4.将transwell板放入5% CO2 ,37℃培养箱中,60-90min后观察结果。
B. 细胞侵袭
1. 包被基质胶,根据说明书上推荐的浓度进行稀释包被transwell小室底部膜的上室面,4 ℃风干。
2. 其它步骤同细胞迁移一样,观察实验结果前需用棉签擦掉transwell小室上的基质胶
检测方法:
1. 悬浮细胞穿过膜后会直接掉入下室,移除上室,用倒置显微镜观察可直接计数,在高倍镜下随机选取5个视野进行计数,最后计算平均值。或者收集下室培养液,用流式细胞仪计数。
2. 贴壁细胞的计数:将上室培养液吸出,弃掉,等膜风干后用0.1%结晶紫染色,把Transwell小室反过来底朝上用正置显微镜观察在高倍镜下随机选取5个视野进行计数或者用33%醋酸脱色,将结晶紫完全洗脱下来,洗脱液可在酶标仪上570 nm 测其OD值,间接反映细胞数。
注意事项:
1. 根据趋化实验的靶细胞选择合适的趋化滤膜的孔径,中性粒细胞用3μm孔径的PVPF聚碳酸膜( Polycarbonate membranes),单核细胞用8μm孔径的PVPF聚碳酸膜,淋巴细胞则用5-8μm孔径的PVPF。
2. 趋化时间,通常中性粒细胞趋化时间为30分钟,单核细胞趋化时间为90分钟,淋巴细胞趋化时间为180分钟。
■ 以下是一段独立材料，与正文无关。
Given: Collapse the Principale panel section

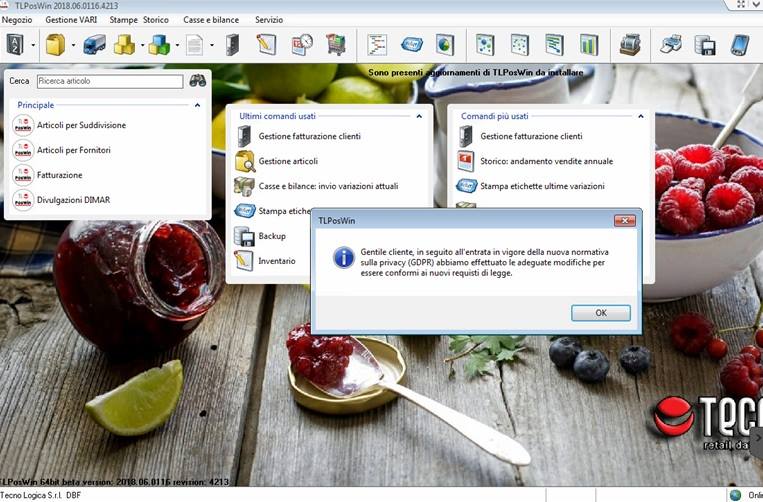Looking at the screenshot, I should pyautogui.click(x=197, y=105).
具体趋化时间需要参考文献或者根据实际实验情况而定,贴壁细胞通常要24小时以上。
3. 趋化因子浓度的确定: 由于趋化因子的特异活性非常高,某些趋化因子在较高浓度时促进细胞趋化的作用反而降低,所以待测样品常需连续稀释(5倍或10倍系列稀释)以获得最适剂量的趋化结果。每次实验都需设好对照,因为不同来源或不同活力靶细胞的趋化能力差异很大。趋化因子活性的表达方式有三种,其中最常用的是用趋化指数表示,趋化指数(chemotactic index,CI)是指细胞迁移到待测样品液的数目和迁移到对照液的数目的比值。
4. 细胞侵袭常用8.0、12.0μm膜,有侵袭能力的细胞才可用于 Transwell 侵袭实验,侵袭实验前最好先检测细胞基质金属蛋白酶(MMPs)的表达情况。